From this time the court of Granada became a sort of city of refuge for the disaffected lords and princes of Castile, who sometimes, but rarely, prevailed upon their Moslem hosts to assist them in expeditions into Christian Spain, but who were always welcomed with true Arab hospitality at the Moslem capital. To record their various intrigues would be a vain and unpleasing task. The general course of history was hardly affected by passing alliances. The Christian pressed on—with ever-increasing territory behind him—on his road to the southern sea.
In 1319, Abdul Walid or Ismail I. of Granada defeated and slew Don Pedro and Don Juan, Infantes of Castile, at a place near Granada, still known as the Sierra de los Infantes. But no important consequences followed the victory.

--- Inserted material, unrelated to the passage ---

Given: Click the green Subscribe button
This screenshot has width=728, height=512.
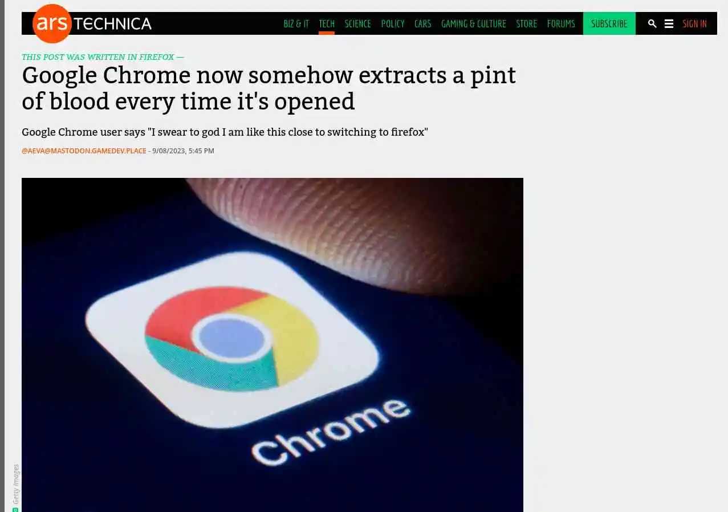Looking at the screenshot, I should (x=609, y=23).
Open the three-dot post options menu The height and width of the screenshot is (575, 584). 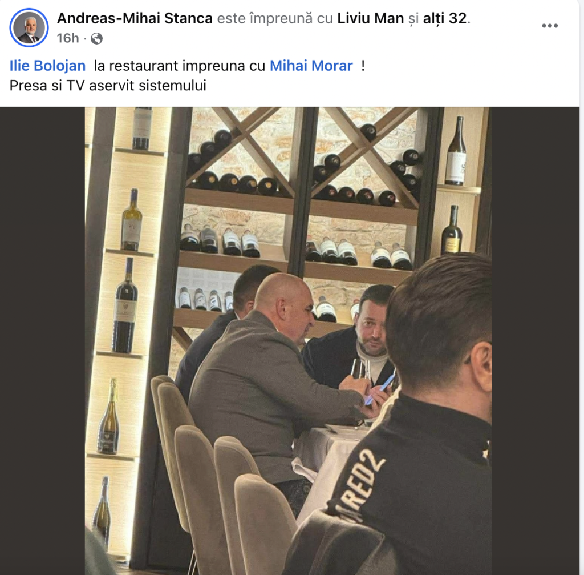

In the reign of Yusuf (1333-54) was fought the great battle of the Salado (1340), when the Christians, under Alfonso XI., were completely successful; and the capitulation of Algeciras three years later deprived the Moslems of an important harbor and seaport. Day by day—almost hour by hour—the Christians encroached upon Granada, even while cultivating the political friendship and accepting the private hospitality of the Moslem. Their treacherous intervention reached its climax in 1362, when Peter the Cruel decoyed the King Abu Said, under his royal safe-conduct, to the palace at Seville, and slew him with his own hand.
With Mohammed or Maulai al Aisar, or the Left-handed, the affairs of Granada became more intimately connected with the serious history of Spain. Al Hayzari, proclaimed king in 1423, and dethroned soon after by his cousin, another Mohammed, in 1427 sought and found refuge at the court of John II., by whose instrumentality he was restored to his throne at the Alhambra in 1429. Yet within four years a rival sovereign, Yusuf, had secured the support of the fickle Christian, and Muley the Left-handed was forced a second time to fly from his capital. Once again, by the sudden death of the new usurper, he returned to reign at Granada, and once again for the third time he was supplanted by a more fortunate rival, who reigned as Mohammed IX. for nearly ten years (1445-54). At the end of this period, however, another pretender was dispatched from the Christian court, and after much fighting and intrigue, Mohammed Ibn Ismail, a nephew of Maulai or Muley the Left-handed, drove out the reigning sovereign and succeeded him as Mohammed X.
Yet were the dominions of this Christian ally unceasingly ravaged by his Christian neighbors. Gibraltar, Archidona, and much surrounding territory were taken by the forces of Henry IV. and his nobles; and a treaty was at length concluded in 1464, in which it was agreed that Mohammed of Granada should hold his kingdom under the protection of Castile, and should pay an annual subsidy or tribute of twelve thousand gold ducats. It was thus, on the death, in 1466, of this Mohammed Ismail of Granada, that a vexed and harassed throne was inherited by his son Muley Abul Hassan, ever famous in history and romance as “The old king”—the last independent sovereign of Granada.
Meanwhile, Henry’s only daughter Joanna being regarded as the fruit of the queen’s adultery, he was deposed, but restored after acknowledging as his heiress his sister Isabella, who subsequently, through her marriage with Ferdinand of Aragon, joined the two most powerful of Spanish kingdoms into one yet more powerful State.